Zerobionic, startup do Quênia, transforma plástico reciclado em robôs de língua de sinais e amplia o acesso de alunos surdos ao ensino de STEM.
A startup queniana Zerobionic está tentando atacar dois problemas ao mesmo tempo: a exclusão de alunos surdos das disciplinas de ciência, tecnologia, engenharia e matemática e o descarte de plástico que poderia virar matéria-prima para novas soluções.

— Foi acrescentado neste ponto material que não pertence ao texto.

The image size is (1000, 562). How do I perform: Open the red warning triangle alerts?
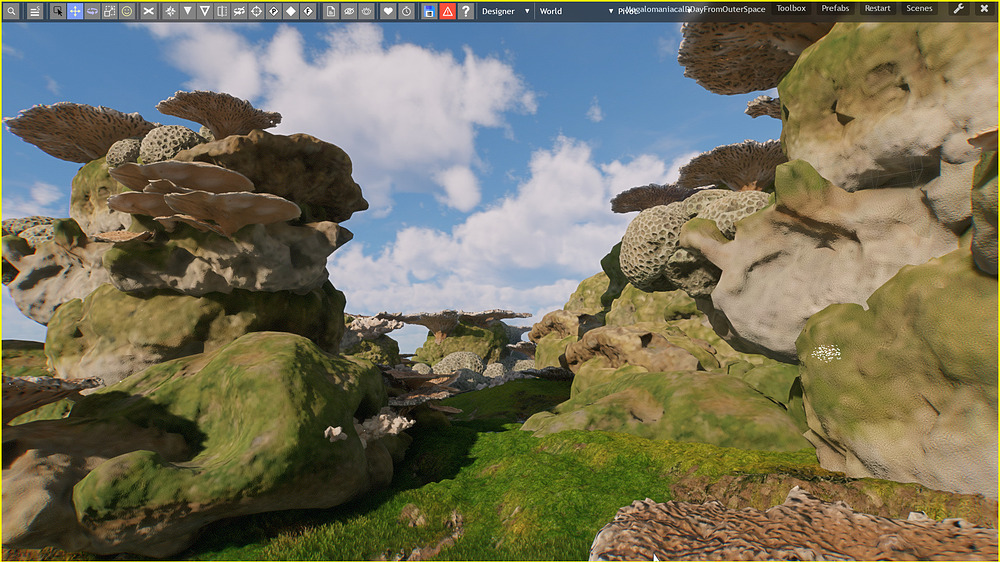click(x=447, y=11)
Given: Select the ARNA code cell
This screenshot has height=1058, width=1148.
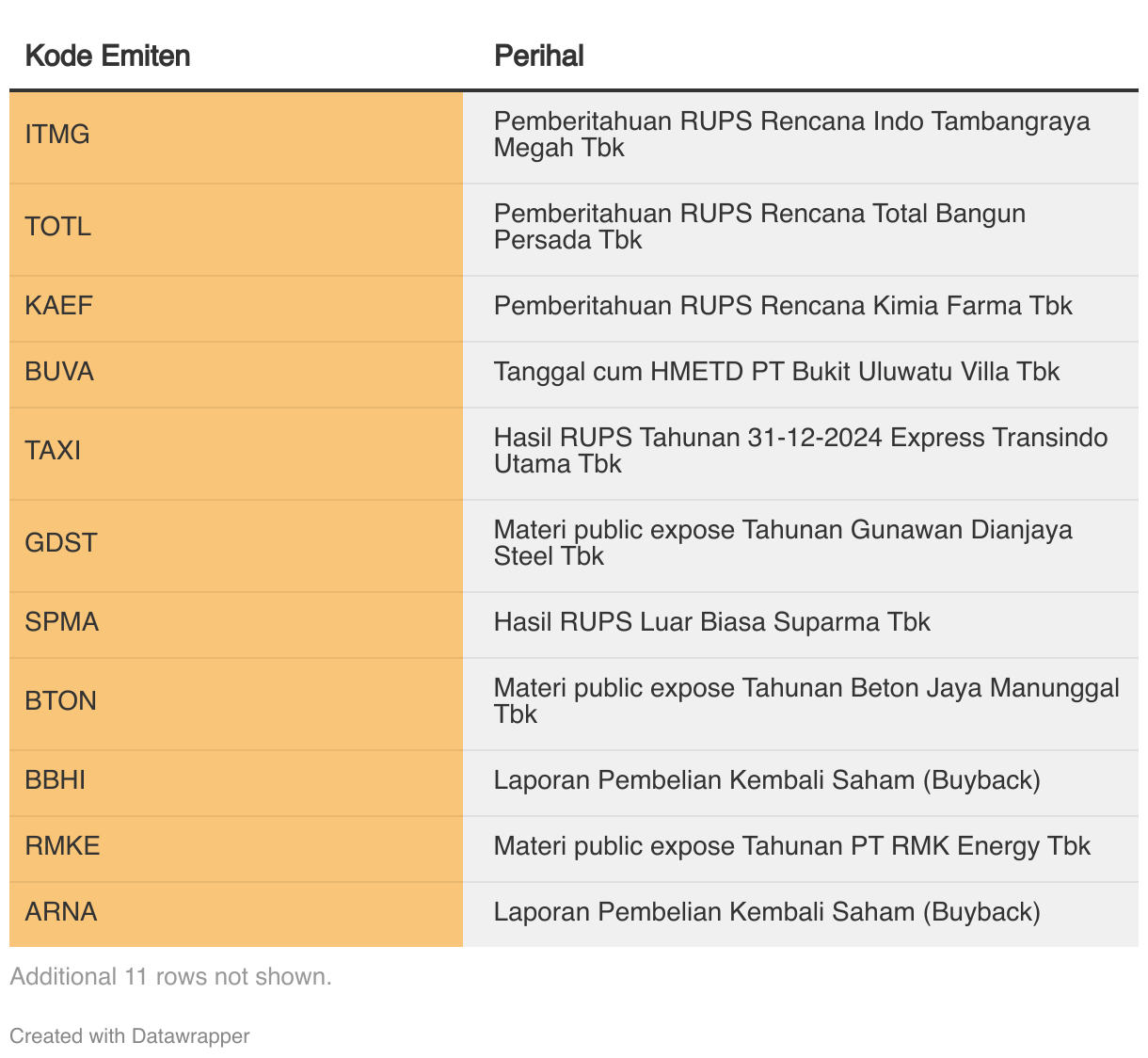Looking at the screenshot, I should coord(60,912).
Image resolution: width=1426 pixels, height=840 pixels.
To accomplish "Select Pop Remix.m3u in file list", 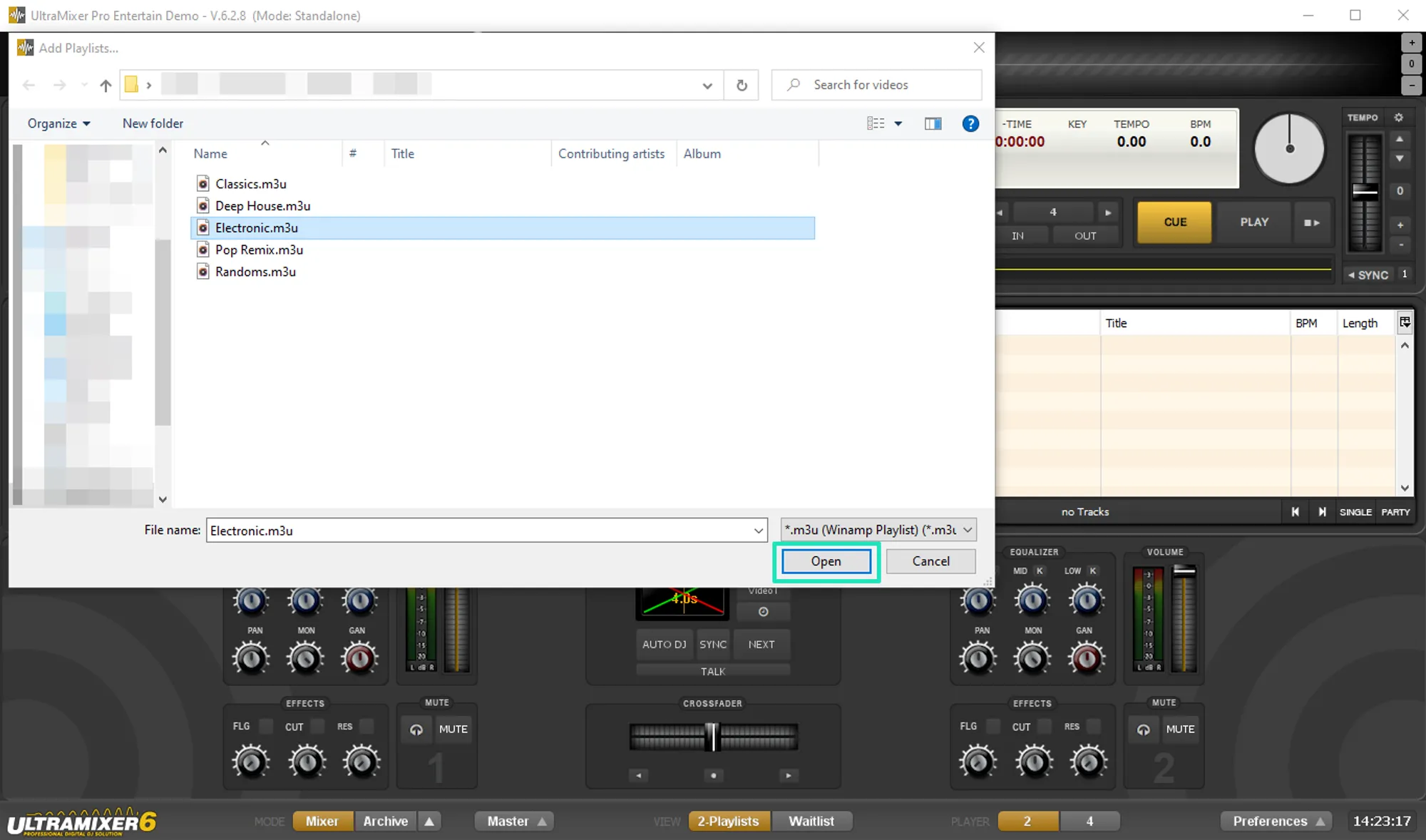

A empresa foi apresentada pela World Summit Awards como um projeto criado por Norah Kimathi e Maxwell Opondo, com foco em transformar resíduos plásticos em robótica assistiva voltada à educação inclusiva.
Segundo a própria Zerobionic, sua tecnologia já reporta 92% de precisão e informa ter realizado 150+ pilotos no continente africano. A proposta é colocar dentro da sala de aula um sistema capaz de converter fala e conteúdo didático em sinais, reduzindo uma barreira histórica para estudantes com deficiência auditiva em áreas de STEM.
Robótica assistiva tenta romper a barreira da língua de sinais no ensino de STEM
De acordo com a World Summit Awards, a Zerobionic desenvolve exoesqueletos e sistemas robóticos com inteligência artificial que transformam fala e texto da sala de aula em gestos de língua de sinais em tempo real.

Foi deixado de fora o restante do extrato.